[quote]forlife wrote:
stellar_horizon wrote:
And for what? To be able to stick his penis up other men’s butts without guilt
I do enjoy having sex with men 
However, would it surprise you to learn that sex wasn’t my main motivation in leaving my marriage? I distinctly remember thinking that even if I never found someone to share my life with, the decision to divorce was still justified.
Why? Because the pain and damage caused by living in a state contrary to my core identity was too great to justify staying together. I was disintegrating over time. It wasn’t about the sexual frustration so much as it was about the invalidation and deterioration of myself.

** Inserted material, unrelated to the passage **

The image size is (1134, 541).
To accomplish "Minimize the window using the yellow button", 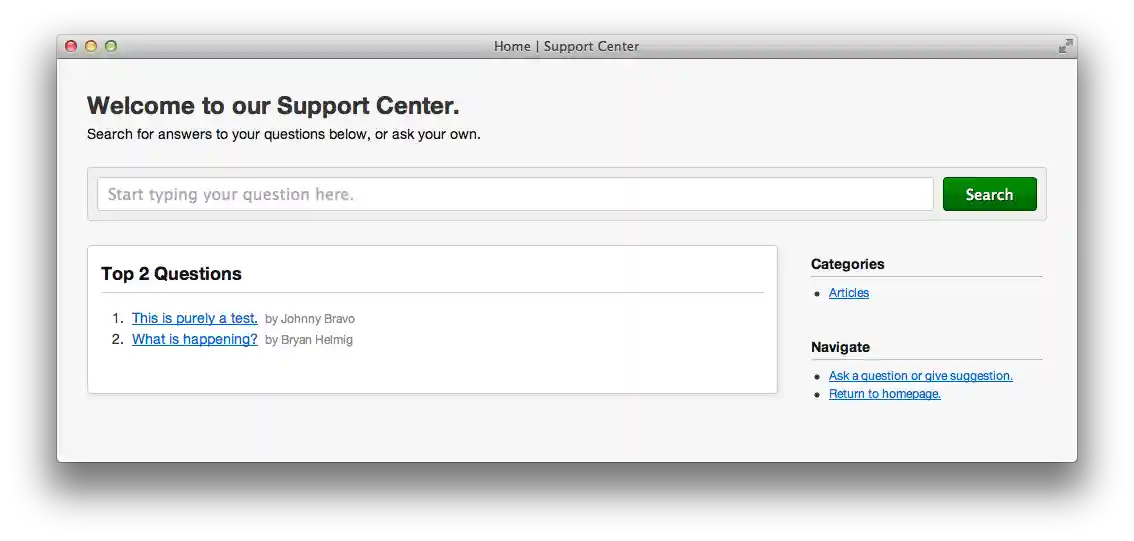I will coord(91,46).
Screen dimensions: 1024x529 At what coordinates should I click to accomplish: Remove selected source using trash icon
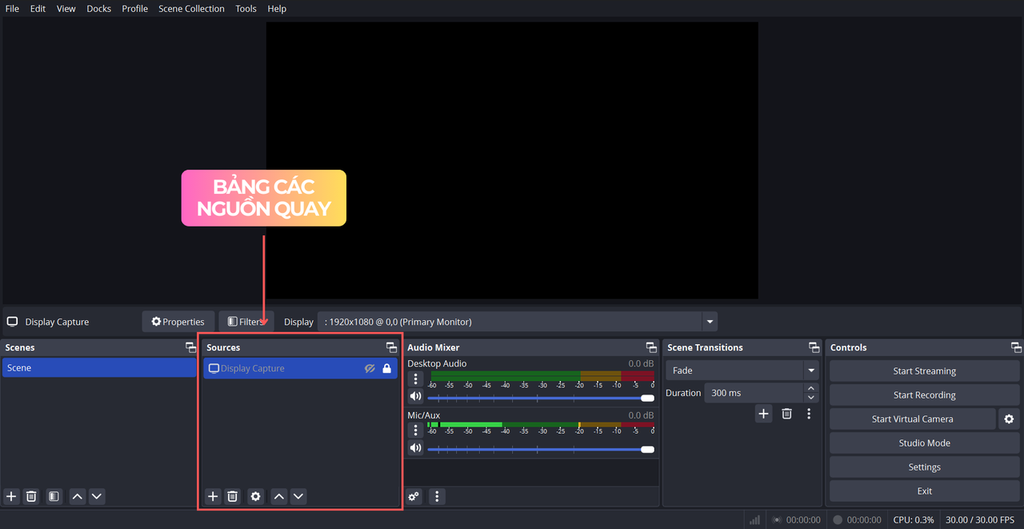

The best example I can proivde to help you understand is to ask you to imagine going through life pretending like you were someone other than who you know yourself to be…let’s say, a woman. Could you dress up in a woman’s clothes every day, and even convince others that you are a woman? Probably. But how would you feel about yourself, knowing that everyone you met didn’t know or love the real you? How would you deal with that kind of daily dishonesty? What toll would it take on your self-esteem, your ability to relate to others, and your productivity in life?
I don’t know if you have the capacity to put yourself into that kind of scenario, or whether you are willing to honestly consider what it would be like. But I share it with you as a way to help you understand WHY the major medical and mental health organizations conclude that trying to change one’s orientation can be DAMAGING.[/quote]
forlife, you keep referring to thing that force you to change something about yourself as damaging. I don’t see it that way. Here are some examples.
I don’t think men wearing jeans and women wearing dresses is damaging. I do think that transvestite men wearing dresses, make-up, and taking hormones to eliminate their penises is damaging. Afterall, the core nature of the transvestite is to be as a woman.
I don’t think telling someone not to drink a gallon of everclear is damaging. I do think that telling someone to drink whatever they want is damaging. After all, the core nature of the alcoholic is drunkenness.
I don’t think disciplining our very young children for running out in the middle of the street is damaging. I do think that lack of disciple for situations like this is damaging. After all, the core nature of the child is playfulness.
Do these examples help you understand my thought process?